There are troubling echoes there for the way in which 'New' Labour in Opposition and in power found itself increasingly uncertain about the correct balance of forces within the political system, and how its record in power gradually came to seem inimical to sustaining a united, widely appealing programme. It did take the First World War to really sweep the Liberals away, for they had done creditably up until then at combining social reform with rearmament, and economic change with constitutional reform. Reconciling personal liberty with the needs of the state during the age of total war proved to be beyond them. Complex as Brexit will be, the state faces nothing like the challenge of 1914 now.

In a way, though, that's not the point. The lesson is: events can just conspire against you. The atmosphere can change. Sometimes, the work you've done - the work any group or party was designed to do - is over. At the risk of over-determining, any movement can surmount one or two crises. But there's just too many coming at Labour, from too many directions, to see this as anything other than a perfect storm that will leave it out of power for a very, very long time, if not crippled on a semi-permanent basis.

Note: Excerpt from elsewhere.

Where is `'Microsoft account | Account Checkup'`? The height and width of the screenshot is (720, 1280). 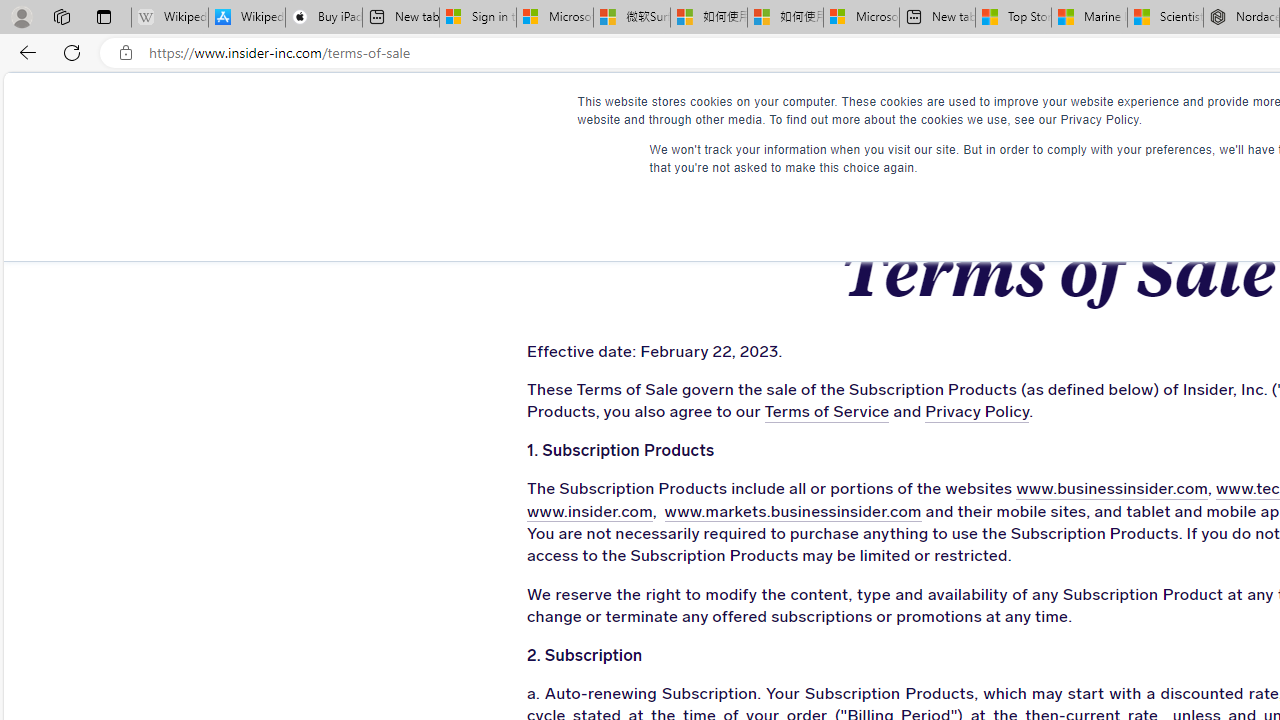
'Microsoft account | Account Checkup' is located at coordinates (861, 17).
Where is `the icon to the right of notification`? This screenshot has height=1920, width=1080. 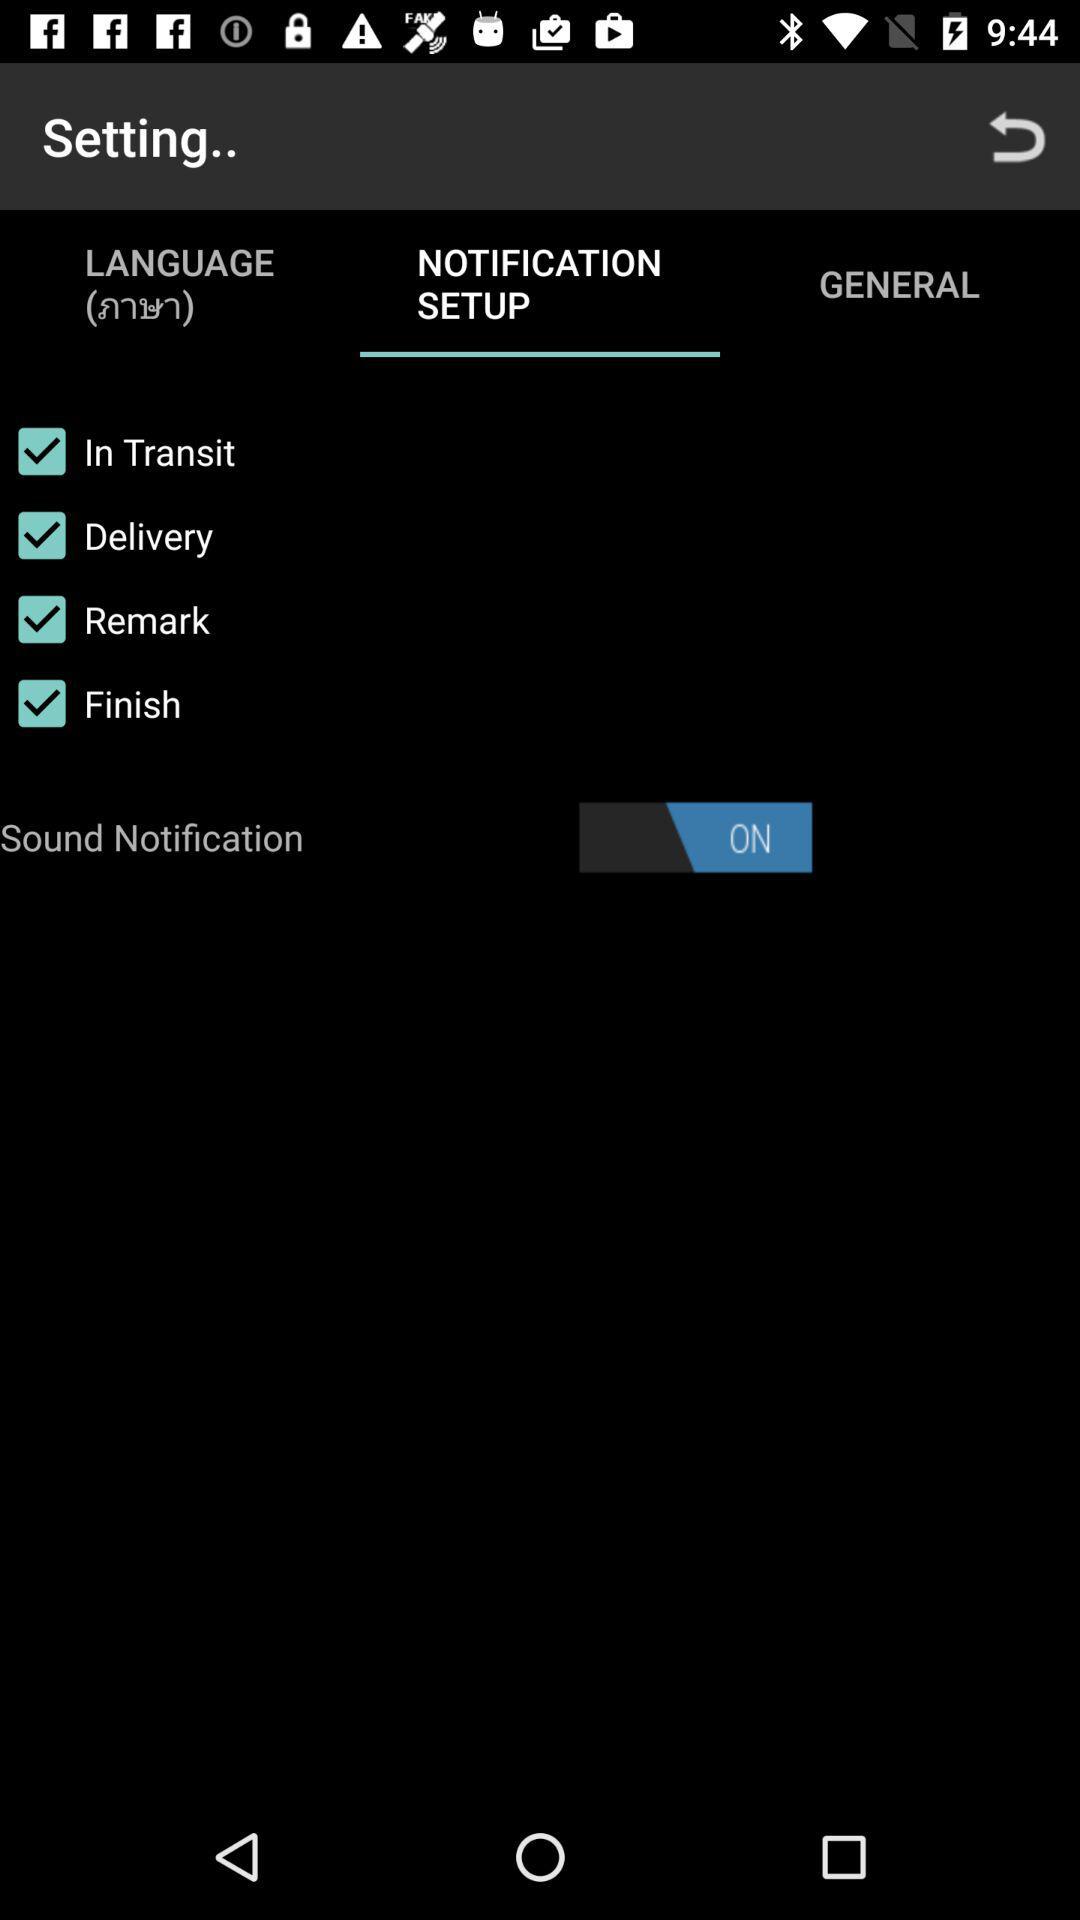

Okay, you could try to speak in a new way (for Labour) - in the language real people use every day, rather than the cod-outraged sub-Marxian jargon than the party's press office uses these days, full of 'revolving doors', 'elites' and 'establishments' that properly reside in the 1960s and 1970s, if they ever existed at all. You might be able to find an answer to the rise of the United Kingdom's many nationalisms by splitting into say, English, Welsh and Scottish Labours - and having your own policies in each jurisdiction. You could meet the challenge of Brexit by moving more strongly in one direction, just as the Conservatives have - though that would need a touch more discipline and self-awareness than all wings of the Labour Party have been demonstrating in recent months. Maybe you could broker a deal between the Soft Left and the Old Right, excluding Blairite and Momentumite extremes from policy-making and administration. Perhaps you could really, really clamp down on the abuse and fury that rains down on even the meekest on social media - all the better to start looking outwards, rather than at the party's own navel.

But at the moment Labour is in more lines of fire than you'd find in a Tarantino film. It's trying and failing to deal with triumphant nationalism, the overarching crisis of Brexit, the increasing gap between social democrats and the blue-collar working people they've always relied on, cities and exurbs that are drifting apart, the bitter and probably irrevocable split in the party between the 40% of more long-standing members and the 60% who've just arrived (or come back), the development of tight-knit but cramped social media communities who are impervious to news or views from outside their own moral universe.

It's too much. It can't be done. We've looked at the data many times (and we'll be taking another in-depth look again next month). That's bad enough. But when you take a really cold look at the structural, intellectual and political elements - when analysis is pressed into use, to explain the report of mere numbers - the picture looks even darker. The situation for reformist social democracy - the rock on which the Labour Party historically stands - is bleaker than it has been at any point since the Second World War. Parties mostly shy away from the brink. They usually find some way to come back. It took just seven years for the Conservatives to recover from the chaos engulfing them under Iain Duncan Smith. But as the 'New' Liberal example shows, sometimes political parties are pitched into extinction. Labour is hesitating between the two options. Its many crises do not make for optimism.